We propose that, when the eccentricity is small and therefore the precession minima and maxima are weak, the role of obliquity cannot be neglected in triggering deglaciations and glaciations. In this respect, it is important to see that there is no perfect orbital analog for the presentday and future orbital context (Berger et al., 1998). Today, the obliquity is at an intermediate value, whereas the end of MIS11 occurred when both the summer insolation and the obliquity were minimal. If obliquity is playing a larger than invoked role on ice ages, then it cannot be expected that an ice age would be to occur over the next 50 ka, until minima of obliquity and NH summer insolation coincide.
...
This analysis should be extended by taking into account the obliquity imprint on climate feedbacks such as the atmospheric dust and greenhouse gas content,"


While the conclusions of this study heavily lean towards the "Long Holocene out of just natural forcings" hypothesis, a 2005 study on a completely different area yielded results supporting Ruddiman's case: "Similarity of vegetation dynamics during interglacial periods" Analysing polen records, the authors found that the pattern of relative variation of different bioclimatic affinity groups (BAGs) in the modern records corresponded to that seen at the end of previous interglacials, and they ask:

"Does the pattern we observe in the uppermost part of the Velay pollen record indicate the end of the Holocene interglacial as it was seen in the previous interglacials? If not, then the Holocene would be a unique interglacial period during which either a reexpansion of BAGs 12 and/or 10 would take place or the coniferous forests would persist at the temperate latitude for several thousand years until the onset of the next ‘‘natural’’ interglacial period. Such a situation has not been observed during the prior four interglacials."


To sum up, advancing scientific knowledge seems, by the end of 2006 to have shifted the balance towards the "Long Holocene" hypothesis, although it is still far from reaching a firm consensus. Which leaves the treatment and policy recommendations on the subject of AGW issued before that date looking rather reckless, to say the least.

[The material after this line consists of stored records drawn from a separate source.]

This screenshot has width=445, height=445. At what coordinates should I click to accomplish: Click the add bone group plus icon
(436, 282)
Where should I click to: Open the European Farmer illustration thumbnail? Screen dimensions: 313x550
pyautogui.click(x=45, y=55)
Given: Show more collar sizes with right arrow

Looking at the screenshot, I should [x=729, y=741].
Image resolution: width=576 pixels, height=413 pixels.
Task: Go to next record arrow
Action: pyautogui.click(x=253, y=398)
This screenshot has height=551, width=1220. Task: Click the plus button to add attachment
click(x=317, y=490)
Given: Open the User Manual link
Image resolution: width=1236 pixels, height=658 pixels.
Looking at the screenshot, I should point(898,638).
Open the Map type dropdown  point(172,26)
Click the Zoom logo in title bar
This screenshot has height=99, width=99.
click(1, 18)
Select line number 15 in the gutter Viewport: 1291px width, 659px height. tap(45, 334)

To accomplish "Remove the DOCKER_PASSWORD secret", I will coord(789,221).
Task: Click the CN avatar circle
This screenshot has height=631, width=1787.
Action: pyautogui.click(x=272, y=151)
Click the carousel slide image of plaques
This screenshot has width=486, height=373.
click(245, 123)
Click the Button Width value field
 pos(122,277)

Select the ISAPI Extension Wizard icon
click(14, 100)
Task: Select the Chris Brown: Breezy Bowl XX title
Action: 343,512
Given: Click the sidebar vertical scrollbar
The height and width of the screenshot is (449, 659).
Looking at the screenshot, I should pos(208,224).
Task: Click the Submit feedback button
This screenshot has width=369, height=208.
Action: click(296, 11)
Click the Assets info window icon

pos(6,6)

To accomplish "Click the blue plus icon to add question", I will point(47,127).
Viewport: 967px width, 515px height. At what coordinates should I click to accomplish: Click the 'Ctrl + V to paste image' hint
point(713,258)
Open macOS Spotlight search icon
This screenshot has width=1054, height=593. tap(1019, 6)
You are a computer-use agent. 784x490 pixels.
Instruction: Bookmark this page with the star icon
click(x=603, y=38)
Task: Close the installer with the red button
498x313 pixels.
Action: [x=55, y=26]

As for how far science still is from a firm consensus,
a newly published paper by Raymo and Huybers is most eloquent:

"It is widely accepted that variations in Earth's orbit affect glaciation, but a better and more detailed understanding of this process is needed. How can the 41,000-year glacial cycles of the early Pleistocene be explained, let alone the 100,000-year glacial cycles of the late Pleistocene? How do the subtle changes in insolation relate to the massive changes in climate known as glacial cycles? And what are proxy climate records actually measuring? The field now faces these important questions, which are made all the more pressing as the fate of Earth's climate is inexorably tied to the vestige of Northern Hemisphere glaciation that sits atop Greenland, and to its uncertain counterpart to the south."